Exercise details:
In the entries below, find the lines that contain the word "computer" and copy them.

Stored data entries:
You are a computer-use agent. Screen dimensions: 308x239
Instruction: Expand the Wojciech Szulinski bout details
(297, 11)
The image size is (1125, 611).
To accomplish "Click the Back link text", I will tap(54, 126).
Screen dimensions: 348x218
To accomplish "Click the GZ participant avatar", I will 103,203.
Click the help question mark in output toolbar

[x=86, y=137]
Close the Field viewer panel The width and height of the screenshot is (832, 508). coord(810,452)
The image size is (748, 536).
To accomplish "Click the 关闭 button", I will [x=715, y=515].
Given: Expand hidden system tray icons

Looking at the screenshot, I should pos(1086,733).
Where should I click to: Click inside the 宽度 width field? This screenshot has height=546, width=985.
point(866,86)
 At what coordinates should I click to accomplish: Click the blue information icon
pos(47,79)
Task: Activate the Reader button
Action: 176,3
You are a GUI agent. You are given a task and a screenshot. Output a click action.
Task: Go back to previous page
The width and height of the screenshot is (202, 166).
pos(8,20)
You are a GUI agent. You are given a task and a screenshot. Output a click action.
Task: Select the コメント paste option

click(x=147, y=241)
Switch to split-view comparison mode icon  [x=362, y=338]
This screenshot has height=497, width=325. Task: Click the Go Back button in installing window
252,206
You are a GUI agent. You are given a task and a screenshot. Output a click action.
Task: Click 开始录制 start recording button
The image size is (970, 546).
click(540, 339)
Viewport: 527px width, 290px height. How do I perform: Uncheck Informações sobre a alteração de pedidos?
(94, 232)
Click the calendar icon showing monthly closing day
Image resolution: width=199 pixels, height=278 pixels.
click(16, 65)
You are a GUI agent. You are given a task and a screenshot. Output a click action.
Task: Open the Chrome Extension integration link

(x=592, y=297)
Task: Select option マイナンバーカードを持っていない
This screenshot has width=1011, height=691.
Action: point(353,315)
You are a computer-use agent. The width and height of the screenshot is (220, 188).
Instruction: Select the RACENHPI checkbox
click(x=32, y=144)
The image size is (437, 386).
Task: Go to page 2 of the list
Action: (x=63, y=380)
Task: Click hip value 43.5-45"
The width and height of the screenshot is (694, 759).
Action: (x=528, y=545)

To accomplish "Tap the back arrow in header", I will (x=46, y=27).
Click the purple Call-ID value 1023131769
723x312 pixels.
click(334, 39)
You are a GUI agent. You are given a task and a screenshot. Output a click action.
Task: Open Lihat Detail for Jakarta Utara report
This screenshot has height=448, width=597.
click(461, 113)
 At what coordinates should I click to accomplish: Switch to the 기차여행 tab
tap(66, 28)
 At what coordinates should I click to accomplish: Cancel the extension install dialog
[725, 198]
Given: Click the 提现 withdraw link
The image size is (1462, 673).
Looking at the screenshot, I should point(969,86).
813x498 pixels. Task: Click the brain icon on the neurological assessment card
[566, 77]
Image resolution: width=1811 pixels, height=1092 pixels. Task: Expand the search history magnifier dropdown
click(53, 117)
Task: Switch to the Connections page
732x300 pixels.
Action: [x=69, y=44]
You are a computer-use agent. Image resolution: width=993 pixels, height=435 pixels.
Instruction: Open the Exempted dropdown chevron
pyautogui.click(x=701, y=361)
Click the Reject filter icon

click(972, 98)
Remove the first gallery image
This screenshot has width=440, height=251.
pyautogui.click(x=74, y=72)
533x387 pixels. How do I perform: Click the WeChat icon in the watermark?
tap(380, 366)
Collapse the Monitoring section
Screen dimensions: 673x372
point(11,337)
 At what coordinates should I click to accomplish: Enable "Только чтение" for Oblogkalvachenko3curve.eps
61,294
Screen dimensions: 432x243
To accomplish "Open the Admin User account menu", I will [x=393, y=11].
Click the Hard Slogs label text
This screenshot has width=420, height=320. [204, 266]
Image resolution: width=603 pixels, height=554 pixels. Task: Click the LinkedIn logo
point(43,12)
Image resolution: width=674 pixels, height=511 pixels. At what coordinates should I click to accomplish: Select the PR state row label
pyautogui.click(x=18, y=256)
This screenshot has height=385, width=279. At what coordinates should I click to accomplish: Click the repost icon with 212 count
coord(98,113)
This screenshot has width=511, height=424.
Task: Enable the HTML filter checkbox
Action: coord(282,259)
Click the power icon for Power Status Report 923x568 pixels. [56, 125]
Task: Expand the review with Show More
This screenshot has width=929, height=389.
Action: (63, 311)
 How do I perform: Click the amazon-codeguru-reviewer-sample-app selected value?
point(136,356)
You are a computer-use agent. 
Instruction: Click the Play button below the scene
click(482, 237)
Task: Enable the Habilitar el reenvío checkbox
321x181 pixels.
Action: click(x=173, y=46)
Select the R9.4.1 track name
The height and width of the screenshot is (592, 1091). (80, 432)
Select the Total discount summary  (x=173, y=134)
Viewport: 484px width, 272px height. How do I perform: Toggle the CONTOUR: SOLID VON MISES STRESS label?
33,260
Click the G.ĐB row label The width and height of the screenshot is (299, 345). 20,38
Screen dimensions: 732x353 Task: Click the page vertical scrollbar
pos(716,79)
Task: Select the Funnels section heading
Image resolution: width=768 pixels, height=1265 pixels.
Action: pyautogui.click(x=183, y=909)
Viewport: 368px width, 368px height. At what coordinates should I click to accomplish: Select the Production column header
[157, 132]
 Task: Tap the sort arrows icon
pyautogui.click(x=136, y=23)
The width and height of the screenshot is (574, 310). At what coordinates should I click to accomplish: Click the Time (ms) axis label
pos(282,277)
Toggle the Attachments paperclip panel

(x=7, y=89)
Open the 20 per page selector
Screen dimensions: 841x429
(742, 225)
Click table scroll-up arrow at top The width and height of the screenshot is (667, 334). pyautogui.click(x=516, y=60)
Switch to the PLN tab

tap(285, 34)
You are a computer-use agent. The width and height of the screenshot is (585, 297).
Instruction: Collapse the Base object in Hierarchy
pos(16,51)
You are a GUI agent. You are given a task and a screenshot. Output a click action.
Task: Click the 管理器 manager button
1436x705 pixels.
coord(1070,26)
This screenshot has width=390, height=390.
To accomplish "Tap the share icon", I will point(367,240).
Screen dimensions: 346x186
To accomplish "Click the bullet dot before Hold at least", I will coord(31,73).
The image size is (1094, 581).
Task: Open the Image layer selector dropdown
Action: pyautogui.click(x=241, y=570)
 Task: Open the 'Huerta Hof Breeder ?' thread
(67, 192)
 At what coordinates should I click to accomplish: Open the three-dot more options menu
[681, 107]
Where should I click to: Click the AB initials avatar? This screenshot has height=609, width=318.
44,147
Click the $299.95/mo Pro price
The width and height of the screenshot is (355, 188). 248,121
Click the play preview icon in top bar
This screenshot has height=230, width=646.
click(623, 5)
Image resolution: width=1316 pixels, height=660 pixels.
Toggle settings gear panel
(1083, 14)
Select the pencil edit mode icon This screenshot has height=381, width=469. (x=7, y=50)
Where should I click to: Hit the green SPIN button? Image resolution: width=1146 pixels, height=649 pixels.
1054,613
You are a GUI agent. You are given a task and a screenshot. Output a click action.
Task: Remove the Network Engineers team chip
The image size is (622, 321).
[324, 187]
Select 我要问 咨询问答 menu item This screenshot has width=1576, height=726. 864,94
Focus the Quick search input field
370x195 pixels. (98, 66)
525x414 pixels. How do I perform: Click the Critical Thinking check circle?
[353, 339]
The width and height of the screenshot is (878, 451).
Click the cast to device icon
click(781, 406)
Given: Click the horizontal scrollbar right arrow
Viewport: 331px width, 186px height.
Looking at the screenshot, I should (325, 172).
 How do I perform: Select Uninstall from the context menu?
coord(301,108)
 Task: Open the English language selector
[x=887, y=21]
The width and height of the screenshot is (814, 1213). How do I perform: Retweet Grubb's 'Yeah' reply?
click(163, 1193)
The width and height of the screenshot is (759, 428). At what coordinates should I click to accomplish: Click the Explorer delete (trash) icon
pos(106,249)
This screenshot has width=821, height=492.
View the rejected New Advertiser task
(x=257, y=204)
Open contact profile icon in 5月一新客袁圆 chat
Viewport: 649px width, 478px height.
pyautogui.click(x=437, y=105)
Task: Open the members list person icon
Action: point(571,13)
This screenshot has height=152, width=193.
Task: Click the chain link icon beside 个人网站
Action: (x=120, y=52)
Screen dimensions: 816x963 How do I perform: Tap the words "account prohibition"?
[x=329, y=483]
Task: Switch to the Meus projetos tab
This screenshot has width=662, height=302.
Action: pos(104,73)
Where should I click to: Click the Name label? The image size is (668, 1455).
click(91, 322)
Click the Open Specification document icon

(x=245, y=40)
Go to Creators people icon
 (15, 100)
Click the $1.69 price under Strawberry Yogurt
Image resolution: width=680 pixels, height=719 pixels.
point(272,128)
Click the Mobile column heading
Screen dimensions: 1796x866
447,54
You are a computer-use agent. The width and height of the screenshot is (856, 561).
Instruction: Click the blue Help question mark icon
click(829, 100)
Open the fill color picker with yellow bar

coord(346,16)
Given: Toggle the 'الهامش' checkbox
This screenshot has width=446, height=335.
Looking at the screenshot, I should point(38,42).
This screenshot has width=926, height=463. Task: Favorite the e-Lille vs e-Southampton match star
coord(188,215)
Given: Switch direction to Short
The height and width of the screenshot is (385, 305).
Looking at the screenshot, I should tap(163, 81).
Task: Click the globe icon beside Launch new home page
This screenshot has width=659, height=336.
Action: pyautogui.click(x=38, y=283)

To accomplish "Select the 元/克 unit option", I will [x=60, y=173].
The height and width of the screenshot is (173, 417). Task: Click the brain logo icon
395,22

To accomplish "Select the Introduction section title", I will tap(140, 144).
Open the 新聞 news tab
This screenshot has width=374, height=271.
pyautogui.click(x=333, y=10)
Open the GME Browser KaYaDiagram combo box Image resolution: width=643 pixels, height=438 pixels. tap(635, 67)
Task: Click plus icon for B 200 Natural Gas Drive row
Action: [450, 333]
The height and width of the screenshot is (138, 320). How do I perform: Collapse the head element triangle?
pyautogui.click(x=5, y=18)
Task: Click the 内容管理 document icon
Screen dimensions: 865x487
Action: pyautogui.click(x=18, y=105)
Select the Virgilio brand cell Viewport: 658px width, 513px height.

Output below:
You are a computer-use agent. Screen dimensions: 308x239
You are a computer-use agent. The width and height of the screenshot is (220, 188).
You are a computer-use agent. Image resolution: width=993 pixels, height=435 pixels.
You are a computer-use agent. 
You are a computer-use agent. The width and height of the screenshot is (585, 297).
You are a computer-use agent. The width and height of the screenshot is (856, 561).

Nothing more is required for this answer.